EXERCISE BRIEF: What you return must be every line from the beginning of the data through the line holding "1320x418 pixels.", unchanged.

STUDY MATERIAL:
────────
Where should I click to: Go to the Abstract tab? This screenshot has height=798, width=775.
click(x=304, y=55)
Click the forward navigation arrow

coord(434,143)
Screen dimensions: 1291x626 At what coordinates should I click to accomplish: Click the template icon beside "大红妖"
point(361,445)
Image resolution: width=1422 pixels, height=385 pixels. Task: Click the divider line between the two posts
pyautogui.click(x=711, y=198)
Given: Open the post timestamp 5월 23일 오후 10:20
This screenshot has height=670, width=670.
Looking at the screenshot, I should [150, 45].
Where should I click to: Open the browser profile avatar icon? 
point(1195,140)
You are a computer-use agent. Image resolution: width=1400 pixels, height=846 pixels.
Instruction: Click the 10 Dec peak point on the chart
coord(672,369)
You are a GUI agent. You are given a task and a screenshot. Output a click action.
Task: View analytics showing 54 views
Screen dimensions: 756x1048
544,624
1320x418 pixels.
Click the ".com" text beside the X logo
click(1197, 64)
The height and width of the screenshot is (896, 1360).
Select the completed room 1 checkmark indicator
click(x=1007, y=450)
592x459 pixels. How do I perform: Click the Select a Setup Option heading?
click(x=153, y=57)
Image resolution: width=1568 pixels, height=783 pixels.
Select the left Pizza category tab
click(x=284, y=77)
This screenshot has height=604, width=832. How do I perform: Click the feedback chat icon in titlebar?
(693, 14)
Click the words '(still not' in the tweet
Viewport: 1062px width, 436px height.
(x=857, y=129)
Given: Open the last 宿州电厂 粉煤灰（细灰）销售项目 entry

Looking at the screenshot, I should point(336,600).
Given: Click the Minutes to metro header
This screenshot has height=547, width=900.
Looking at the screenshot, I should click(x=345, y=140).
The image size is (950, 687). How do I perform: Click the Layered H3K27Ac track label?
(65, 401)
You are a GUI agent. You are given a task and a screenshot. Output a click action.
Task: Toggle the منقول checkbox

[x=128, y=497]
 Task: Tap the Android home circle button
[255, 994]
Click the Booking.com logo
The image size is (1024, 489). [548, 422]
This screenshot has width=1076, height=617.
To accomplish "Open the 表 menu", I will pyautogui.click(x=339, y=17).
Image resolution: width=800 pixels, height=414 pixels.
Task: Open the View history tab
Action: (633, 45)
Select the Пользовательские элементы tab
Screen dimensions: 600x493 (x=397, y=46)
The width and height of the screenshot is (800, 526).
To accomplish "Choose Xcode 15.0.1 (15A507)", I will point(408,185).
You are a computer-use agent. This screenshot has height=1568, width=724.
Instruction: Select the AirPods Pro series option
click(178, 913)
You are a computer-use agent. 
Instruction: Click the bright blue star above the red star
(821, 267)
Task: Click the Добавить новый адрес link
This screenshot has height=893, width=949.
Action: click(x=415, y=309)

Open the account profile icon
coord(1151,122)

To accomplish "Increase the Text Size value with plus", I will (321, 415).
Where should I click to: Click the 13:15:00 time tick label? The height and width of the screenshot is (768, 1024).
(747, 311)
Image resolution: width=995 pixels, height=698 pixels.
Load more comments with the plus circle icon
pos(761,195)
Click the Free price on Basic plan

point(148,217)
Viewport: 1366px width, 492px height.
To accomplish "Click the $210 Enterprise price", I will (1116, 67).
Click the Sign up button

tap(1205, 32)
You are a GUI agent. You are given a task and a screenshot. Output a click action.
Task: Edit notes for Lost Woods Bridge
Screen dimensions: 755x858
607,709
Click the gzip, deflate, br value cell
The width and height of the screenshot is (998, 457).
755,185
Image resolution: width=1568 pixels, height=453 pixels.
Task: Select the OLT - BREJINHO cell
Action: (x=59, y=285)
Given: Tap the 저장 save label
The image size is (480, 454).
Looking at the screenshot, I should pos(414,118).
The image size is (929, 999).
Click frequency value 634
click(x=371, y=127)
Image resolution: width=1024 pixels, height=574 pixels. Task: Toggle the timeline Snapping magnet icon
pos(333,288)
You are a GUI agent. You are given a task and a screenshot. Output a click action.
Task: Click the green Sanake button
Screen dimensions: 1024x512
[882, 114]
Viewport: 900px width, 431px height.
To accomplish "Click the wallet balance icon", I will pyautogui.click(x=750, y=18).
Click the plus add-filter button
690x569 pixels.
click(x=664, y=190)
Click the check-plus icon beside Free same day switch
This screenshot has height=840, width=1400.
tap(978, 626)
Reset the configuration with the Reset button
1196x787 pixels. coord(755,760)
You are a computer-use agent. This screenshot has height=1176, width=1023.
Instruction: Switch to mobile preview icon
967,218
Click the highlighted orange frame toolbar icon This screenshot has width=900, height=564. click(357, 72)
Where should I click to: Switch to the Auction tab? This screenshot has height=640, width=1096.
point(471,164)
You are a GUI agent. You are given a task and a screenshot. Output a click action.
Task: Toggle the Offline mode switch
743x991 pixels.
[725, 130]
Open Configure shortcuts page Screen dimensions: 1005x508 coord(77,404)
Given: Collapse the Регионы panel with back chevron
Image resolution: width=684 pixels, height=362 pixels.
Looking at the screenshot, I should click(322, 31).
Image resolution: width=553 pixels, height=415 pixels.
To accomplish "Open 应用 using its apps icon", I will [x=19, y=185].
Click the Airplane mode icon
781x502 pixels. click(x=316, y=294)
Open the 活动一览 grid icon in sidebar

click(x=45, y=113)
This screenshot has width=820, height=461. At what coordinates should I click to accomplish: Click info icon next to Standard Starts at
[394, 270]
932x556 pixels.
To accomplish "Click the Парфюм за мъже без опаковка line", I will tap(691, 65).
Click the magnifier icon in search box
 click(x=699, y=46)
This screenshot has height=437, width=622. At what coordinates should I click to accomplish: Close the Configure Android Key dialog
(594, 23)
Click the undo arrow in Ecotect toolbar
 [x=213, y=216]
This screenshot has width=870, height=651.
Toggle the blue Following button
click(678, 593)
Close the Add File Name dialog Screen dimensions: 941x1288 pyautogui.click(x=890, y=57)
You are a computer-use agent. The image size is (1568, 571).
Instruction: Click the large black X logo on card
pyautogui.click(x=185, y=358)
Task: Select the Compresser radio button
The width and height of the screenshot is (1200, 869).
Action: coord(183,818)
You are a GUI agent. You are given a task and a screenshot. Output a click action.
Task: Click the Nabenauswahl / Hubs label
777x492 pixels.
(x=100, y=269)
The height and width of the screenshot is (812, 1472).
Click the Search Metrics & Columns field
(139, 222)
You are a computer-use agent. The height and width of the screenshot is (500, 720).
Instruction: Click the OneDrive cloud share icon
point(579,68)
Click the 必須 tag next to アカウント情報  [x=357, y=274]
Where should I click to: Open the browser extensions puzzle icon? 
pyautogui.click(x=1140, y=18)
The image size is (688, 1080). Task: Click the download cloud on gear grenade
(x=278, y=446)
────────
REPLY:
Where should I click to: Go to the Abstract tab? This screenshot has height=798, width=775.
click(x=304, y=55)
Click the forward navigation arrow

coord(434,143)
Screen dimensions: 1291x626 At what coordinates should I click to accomplish: Click the template icon beside "大红妖"
point(361,445)
Image resolution: width=1422 pixels, height=385 pixels. Task: Click the divider line between the two posts
pyautogui.click(x=711, y=198)
Given: Open the post timestamp 5월 23일 오후 10:20
This screenshot has height=670, width=670.
Looking at the screenshot, I should [150, 45].
Where should I click to: Open the browser profile avatar icon? 
point(1195,140)
You are a computer-use agent. Image resolution: width=1400 pixels, height=846 pixels.
Instruction: Click the 10 Dec peak point on the chart
coord(672,369)
You are a GUI agent. You are given a task and a screenshot. Output a click action.
Task: View analytics showing 54 views
Screen dimensions: 756x1048
544,624
1320x418 pixels.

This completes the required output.